Although the armed seizure of the Malheur National Wildlife Refuge has ended with the arrest of the militants in Oregon, critics of the public lands we all own together have not ended their efforts.
The national media has turned to other issues, but the anti-public land effort is still active at the state level and in Congress. While the Oregon occupiers were armed with guns, their allies in some states and Congress are armed with proposed laws, aimed at achieving similar goals:
• In Utah, the Legislature recently gave overwhelming approval to a measure setting aside money for Utah to sue the federal government and ask the U.S. Supreme Court to give the State control of much of the federal lands in Utah. The lawsuit is expected to cost at least $14 million and the legislation both earmarks $4.5 million for the lawsuit, and sets up a fund to collect private money to help pay for it.

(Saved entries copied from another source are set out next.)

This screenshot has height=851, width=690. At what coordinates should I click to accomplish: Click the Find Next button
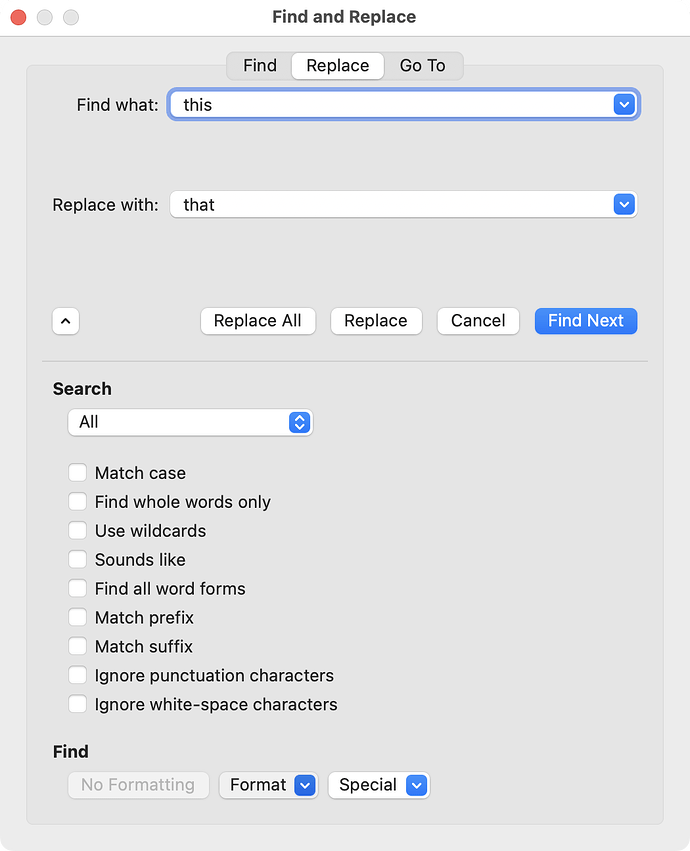[586, 321]
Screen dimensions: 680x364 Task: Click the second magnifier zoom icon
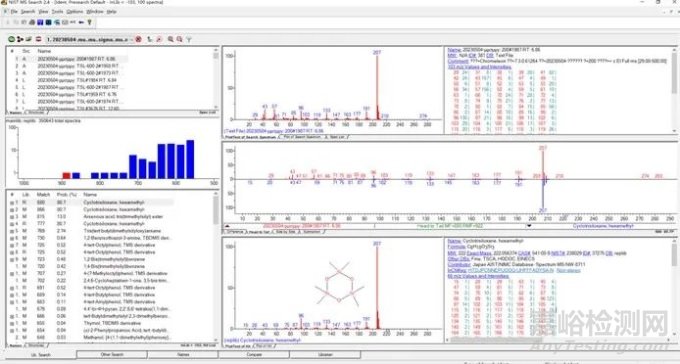180,39
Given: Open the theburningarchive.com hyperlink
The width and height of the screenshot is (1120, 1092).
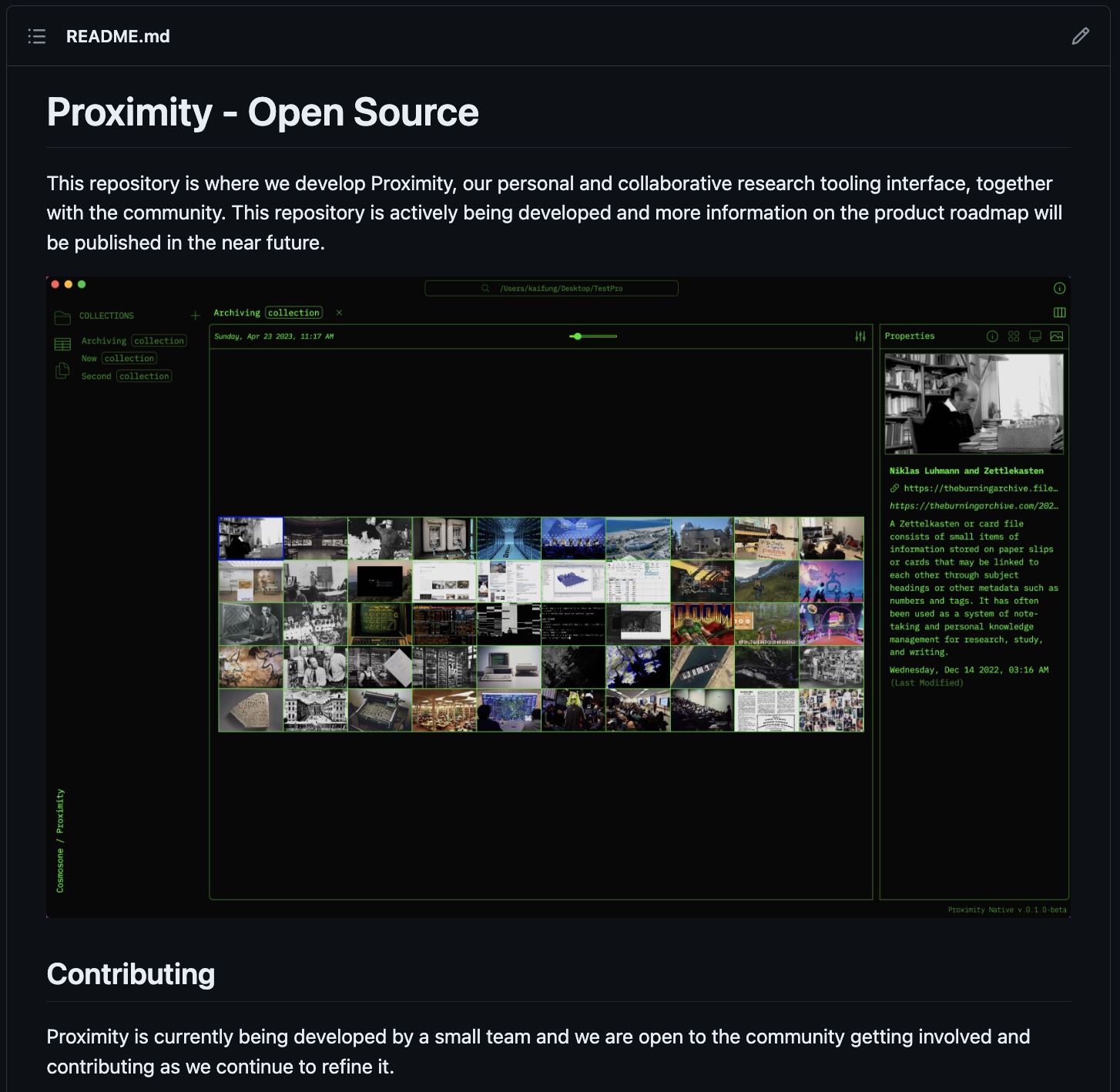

• In neighboring Idaho, bills were also recently introduced in the Legislature requiring the federal government to receive approval from the state of Idaho before acquiring any more public land, and also laying out a plan for the state to manage any federal lands it acquires within Idaho's borders.
And the effort isn't limited to western states, either. Recently, in Washington, D.C., a subcommittee of the House Natural Resources committee held hearings on three bills that would dispose of vast stretches of national forests and other public lands across the country.
Last week, Rep. Jason Chaffetz, R-Utah, introduced a bill to strip away the ability of the Bureau of Land Management and the Forest Service to enforce the law on the millions of acres those agencies manage. The proposed legislation is nothing more than a back-door attempt to cripple the management of the public lands land we all own together.
These ideas are not only wrong-headed; they go against what Americans - including western voters - want. By a margin of 58% to 33%, people who live in the seven states in the Rocky Mountain region oppose turning public lands back to the states.
And it is not just voters in the West who care about our public lands. As the National Park Service celebrates its centennial year, our public lands are more popular than ever. There were more than 307 million visits last year to America's national parks, a 5% increase over 2014, a year which itself had seen a new visitor record.
Aside from what the voters want, supporting public lands is great for local businesses, even in Utah. In fact, the Utah Office of Tourism has just unveiled a $4.6 million television ad campaign to try to draw tourists to the Beehive State's many outdoor attractions.
Given the public support for land protection, the popularity of our parks, and the enormous economic impact of tourism in communities across the nation, our elected leaders should not be looking for ways to get rid of public lands. Instead, they should be considering how they can better protect the land we already have.